On 12 June 2015 you replied: ‘On the subject of you have to subsist on £26.95 that would not be the case … if you are to separate from your wife then you will be able to apply for Pension Credit as a single person … you will be entitled to an amount of £111.25 + your State Pension. Furthermore being entitled to Pension Credit will also make you entitled to Housing Benefit and Council Tax Benefit … I would therefore advise that as soon as you are certain of your future plans you telephone 0800 99 1234 and make a new claim for Pension Credit.’
These are undoubtedly well meant suggestions and I should like to use this opportunity to thank the Pension Service and all the other DHSS departments that since 1987 made it possible for me to continue my work in philosophy. But I will not make a new claim for Pension Credit; you either revise the decision concerning my debt, or from the day I separate from my wife I shall subsist on 26.95 a week.
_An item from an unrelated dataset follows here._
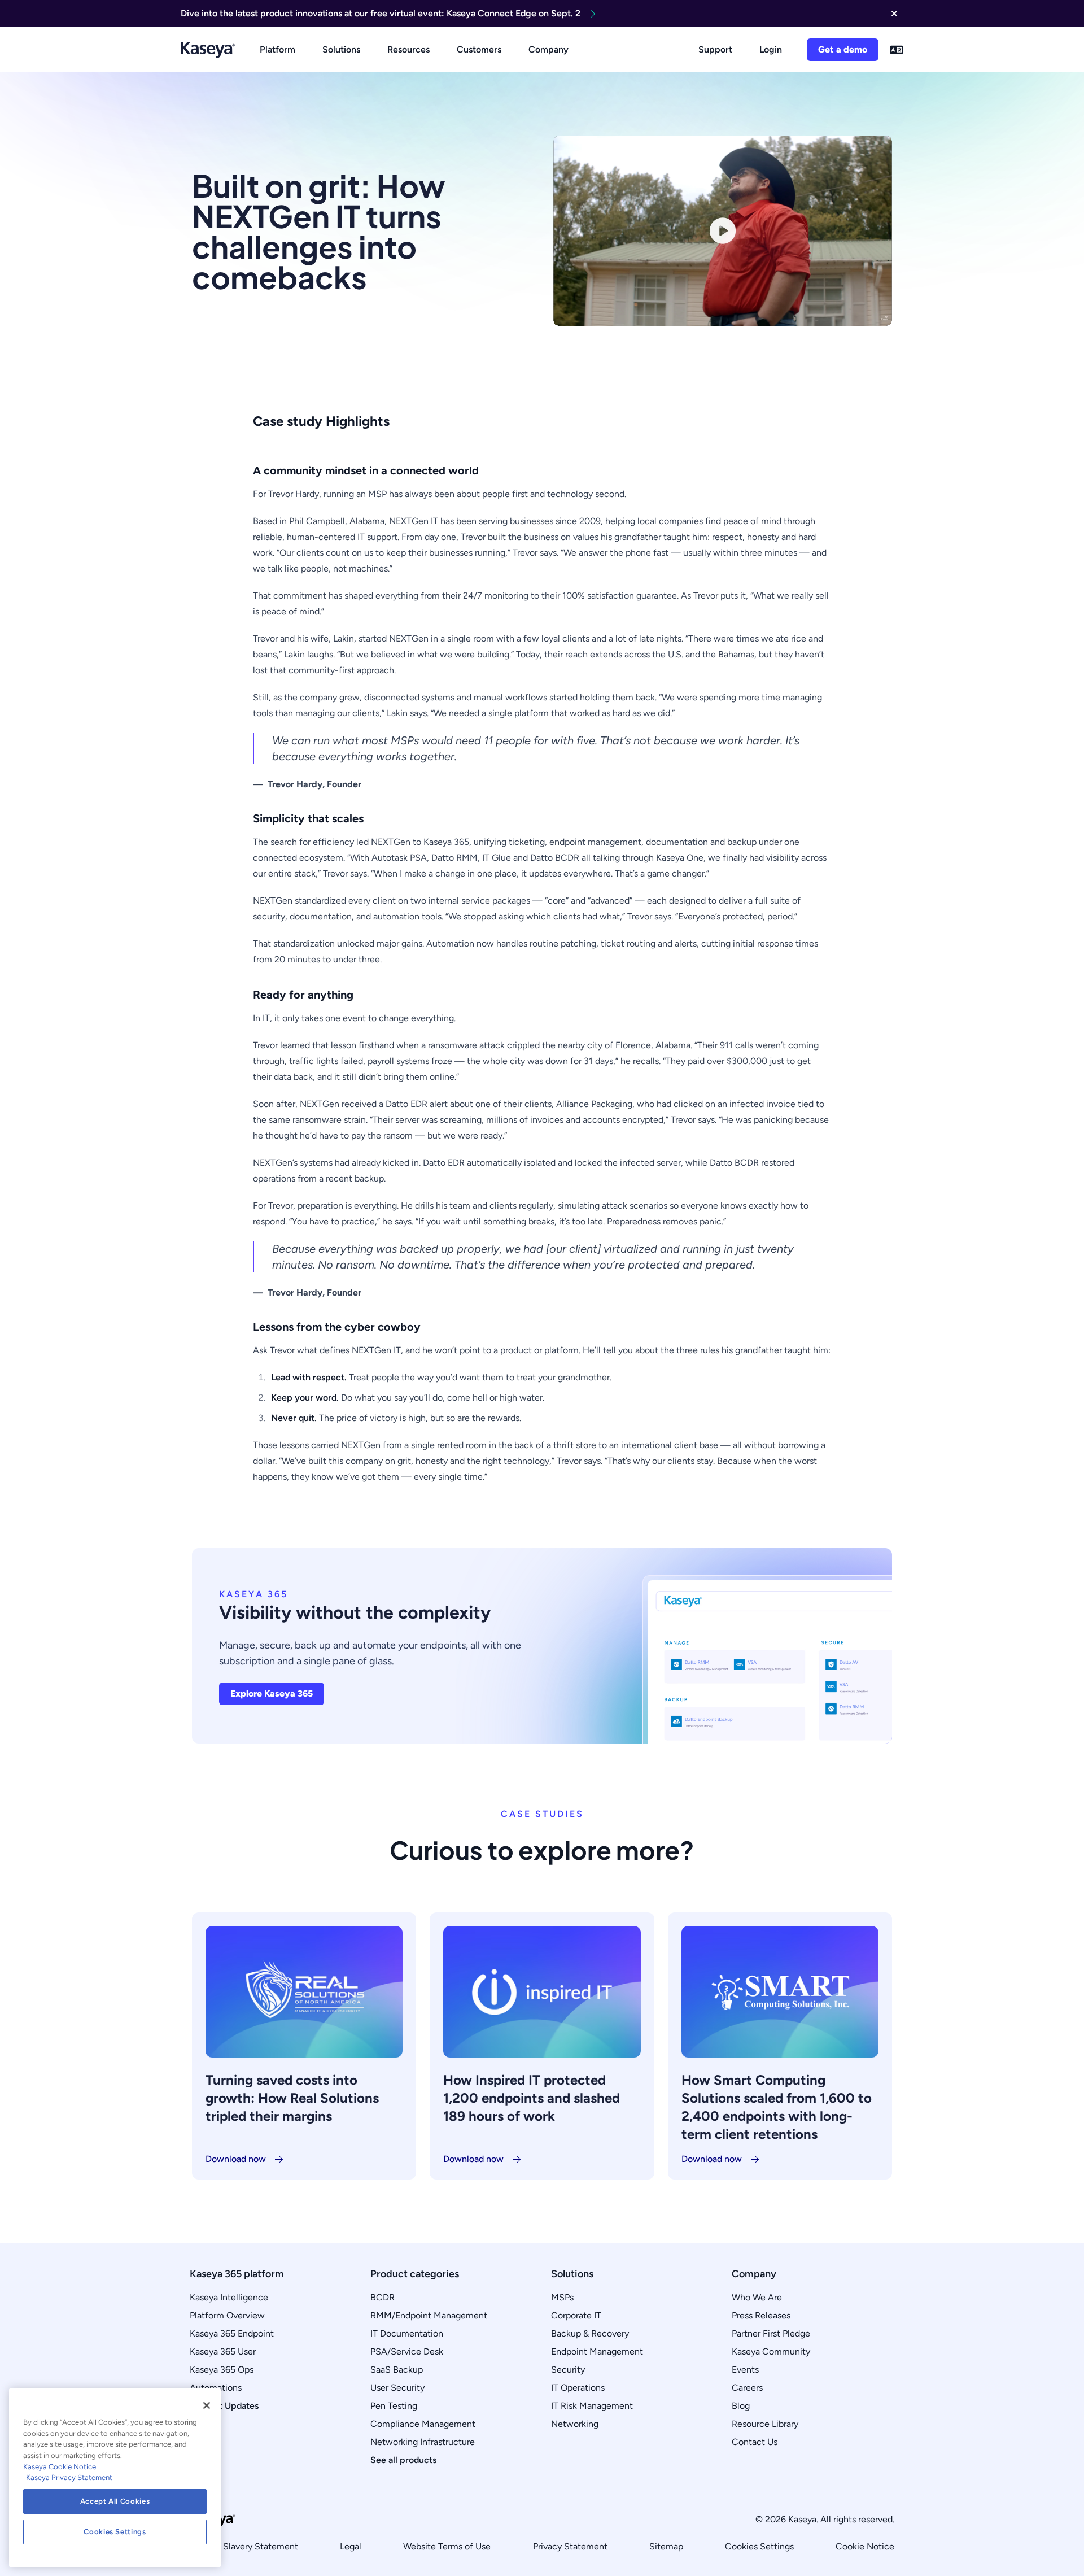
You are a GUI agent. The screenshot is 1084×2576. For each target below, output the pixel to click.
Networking (574, 2423)
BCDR (382, 2297)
Why do I insist on the revision of my debt? On 8 December 2009 The Pension Service wrote to me: ‘Details of the money we will take off your Pension Credit each week. Start date 11 January 2010. End date 24 April 2033. Total amount stopped £ 9.75.’ I have reasons to suspect an Oxford University hand in the decision to encumber me with debt. This is why I have been insisting on the revision of this decision ever since I have learnt about it, in September 2009. My suspicions go back to the year 1988. In 1987 I applied for unemployment benefit. In January 1988 the benefit was disconnected. I appealed against the decision and I was informed that in March a Social Security Appeal Tribunal would be held at which the matter would be decided; I would be informed of the exact date in due course. And so I wrote to all Members of the Sub-Faculty of Philosophy, inviting them to the tribunal and asking them to testify on my behalf that I was continuing to do my research in philosophy, the subject for which I have been qualified, and that I was applying for jobs in my speciality. Michael Dummett, Wykeham Professor of Logic and a fellow of New College replied: ‘I am very sorry indeed to hear that you are having trouble about supplementary benefit. If you would tell me on what date the tribunal will be held, I will certainly attend it if I am free to do so at the time. I am willing to act as a witness.’
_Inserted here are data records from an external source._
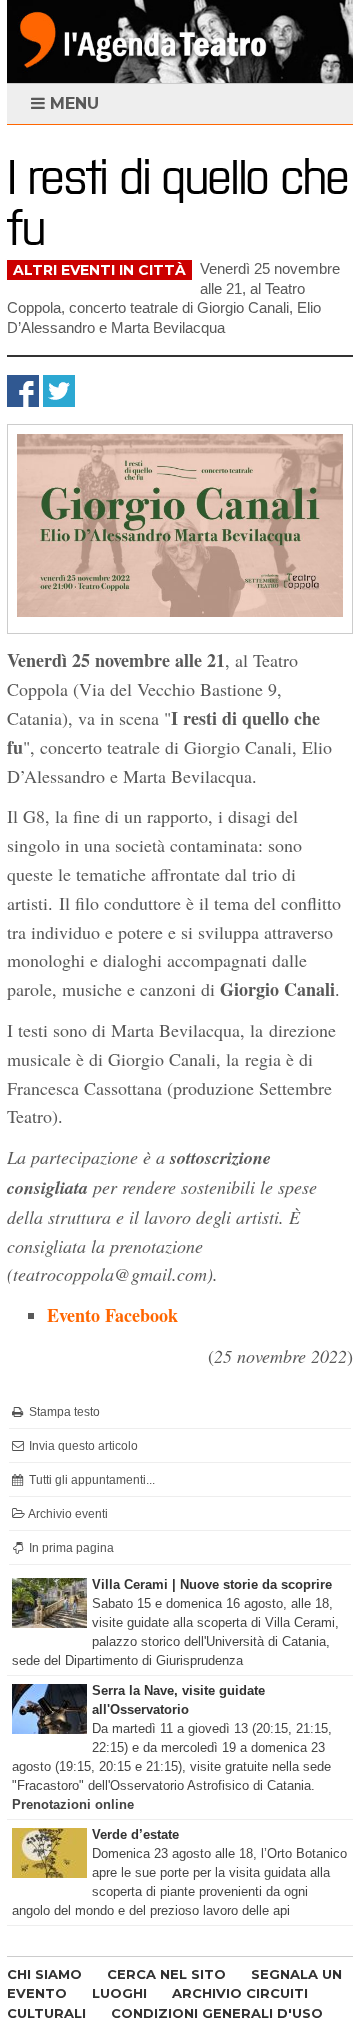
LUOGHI (119, 1993)
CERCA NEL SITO (166, 1974)
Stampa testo (63, 1412)
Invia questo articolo (82, 1446)
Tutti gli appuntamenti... (90, 1480)
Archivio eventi (67, 1514)
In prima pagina (70, 1548)
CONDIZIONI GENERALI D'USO (217, 2013)
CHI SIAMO (44, 1974)
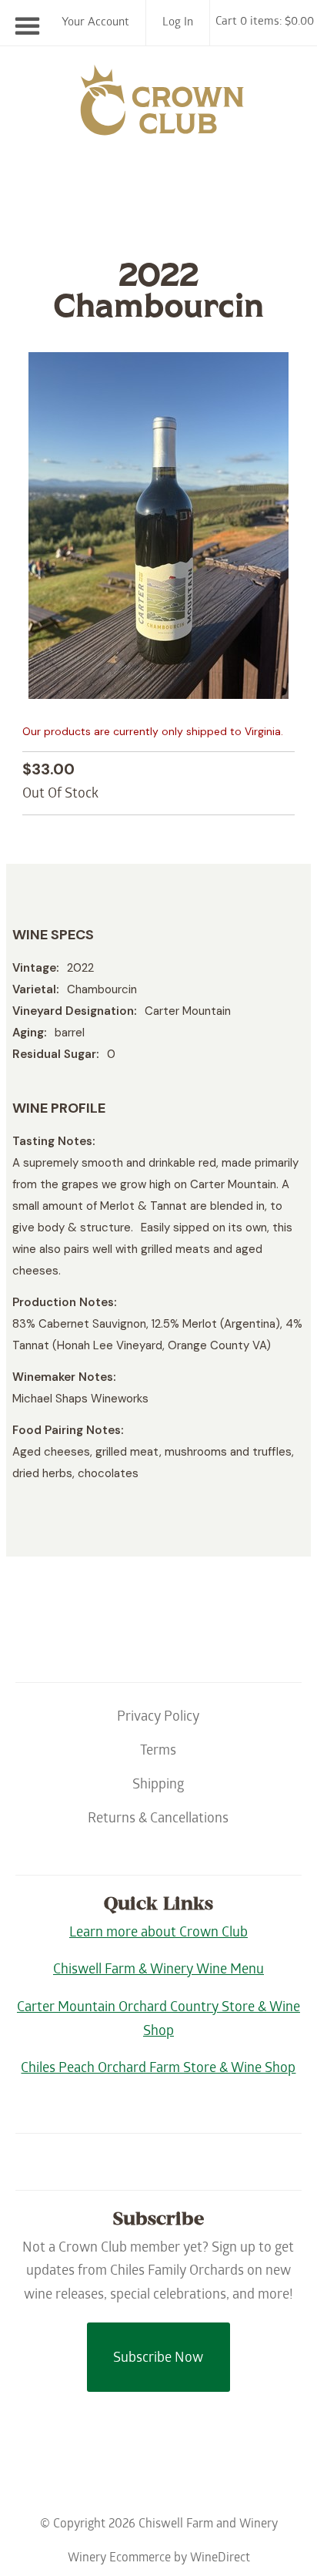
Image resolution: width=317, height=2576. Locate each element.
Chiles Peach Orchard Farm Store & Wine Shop (158, 2069)
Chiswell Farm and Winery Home (158, 107)
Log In (177, 23)
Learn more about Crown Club (158, 1934)
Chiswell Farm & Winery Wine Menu (158, 1971)
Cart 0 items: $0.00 (264, 22)
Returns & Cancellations (158, 1820)
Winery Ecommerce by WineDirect (159, 2558)
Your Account (95, 23)
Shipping (158, 1786)
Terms (158, 1752)
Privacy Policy (158, 1718)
The tribunal took place on 23/8/1988. On 17th August 1988 Professor Dummett wrote to me: ‘I promised to be present at your tribunal hearing if I could; unfortunately, I cannot, since I shall actually be giving a talk on that morning at the World Congress. I hope very much that your plea is accepted.’
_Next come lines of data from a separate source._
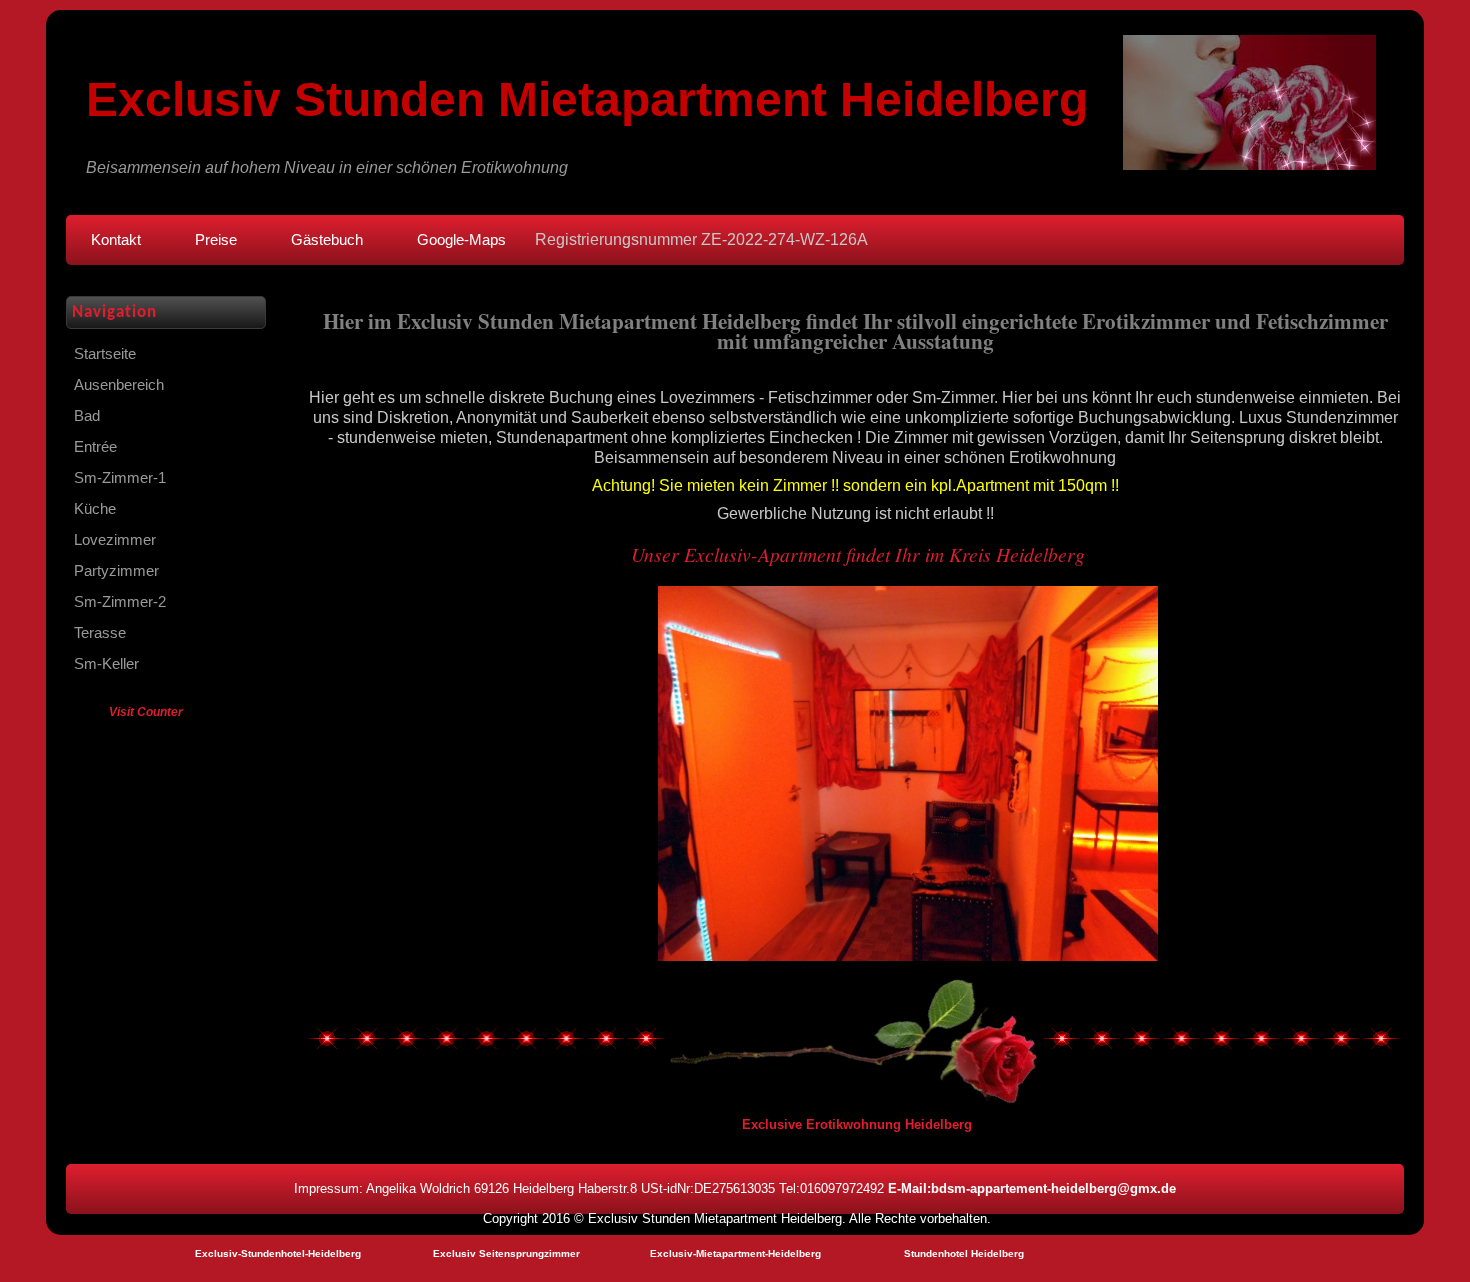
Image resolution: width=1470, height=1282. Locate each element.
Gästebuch (327, 240)
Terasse (100, 633)
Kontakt (116, 240)
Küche (95, 509)
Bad (87, 416)
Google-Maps (461, 240)
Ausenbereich (119, 385)
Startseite (105, 354)
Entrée (95, 447)
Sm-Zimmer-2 (120, 602)
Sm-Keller (106, 664)
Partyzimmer (116, 571)
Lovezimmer (115, 540)
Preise (216, 240)
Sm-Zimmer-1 (120, 478)
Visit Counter (146, 712)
Oxford dons are very good at this kind of machinations. In August 1981 I gave a paper on ‘Socrates in the Clouds’, jointly with Dr Wilkes, at the Triennial meeting of Greek and Roman Societies. My views on Aristophanes’ Clouds differed from those of Professor Dover. Dr Wilkes sent him the paper. On 15 August 1981 he replied: ‘I am most grateful for the opportunity to read Dr Tomin’s paper on the Clouds. It was a great pity that the organisers of the Triennial ensured my absence from the discussion by making me chair a different discussion at the same hour!’ (Dover’s exclamation mark.)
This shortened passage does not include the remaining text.